The narrative also draws a sharp contrast between the assassins’ dishonor and the treatment of Ish-bosheth. His head, which had been brought as a trophy, is instead buried. The specific note that it is buried in Abner’s grave links this episode to Abner’s earlier death and burial in Hebron (2 Samuel 3:32), and it gives Ish-bosheth a measure of burial honor rather than continued exposure.
Where interpretation differs
Two details are debated because the verse is brief.
First, the timing of the mutilation: some read the sequence (“killed them, and cut off…”) as meaning the cutting happened after death; others think it could imply a harsher procedure closer to the execution itself. Either way, the text’s main emphasis is the disgrace and public warning attached to the bodies.

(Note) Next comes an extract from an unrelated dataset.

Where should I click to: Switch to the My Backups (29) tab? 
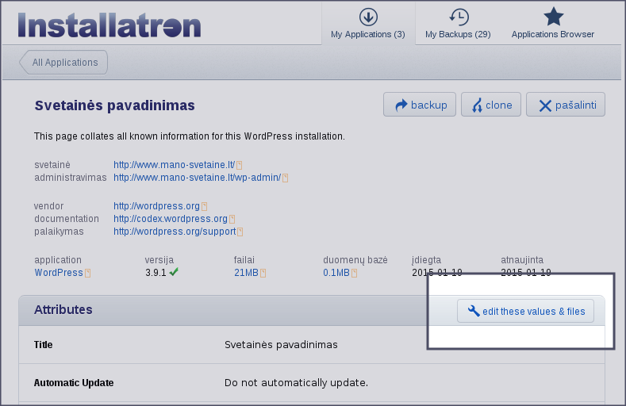(x=458, y=34)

Second, the meaning of burying Ish-bosheth’s head in Abner’s grave: some interpret it as a sign of respect for Ish-bosheth (removing shame and associating him with an honored figure). Others take it as mainly practical or political—Hebron is where David is based, Abner’s tomb is a known place, and the burial closes the incident while also signaling continuity with Abner’s role in the transition of power.

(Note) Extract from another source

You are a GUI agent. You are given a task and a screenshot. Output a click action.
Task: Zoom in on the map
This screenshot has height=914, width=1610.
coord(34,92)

Why the disagreement exists
The verse reports actions without explaining motives. It also compresses several steps into one sentence, leaving room to ask what was done first, why the “pool” location matters, and what symbolic message David intended with Abner’s grave.

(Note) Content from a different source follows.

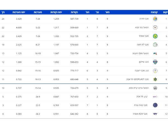Image resolution: width=168 pixels, height=126 pixels.
Task: Click the יחס נקודות column header
Action: coord(56,12)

What this passage clearly contributes
Explicitly, it shows David’s administration punishing those who assassinated a rival king and making that punishment visible. It also shows differentiated treatment: the killers’ bodies are displayed as condemned, while Ish-bosheth’s remains are buried rather than treated as an object of triumph. Theologically by inference, the passage supports a theme in this part of Samuel: legitimate rule is not presented as something to be secured by opportunistic murder, and the handling of bodies (exposure vs. burial) is used to communicate honor and shame in public life.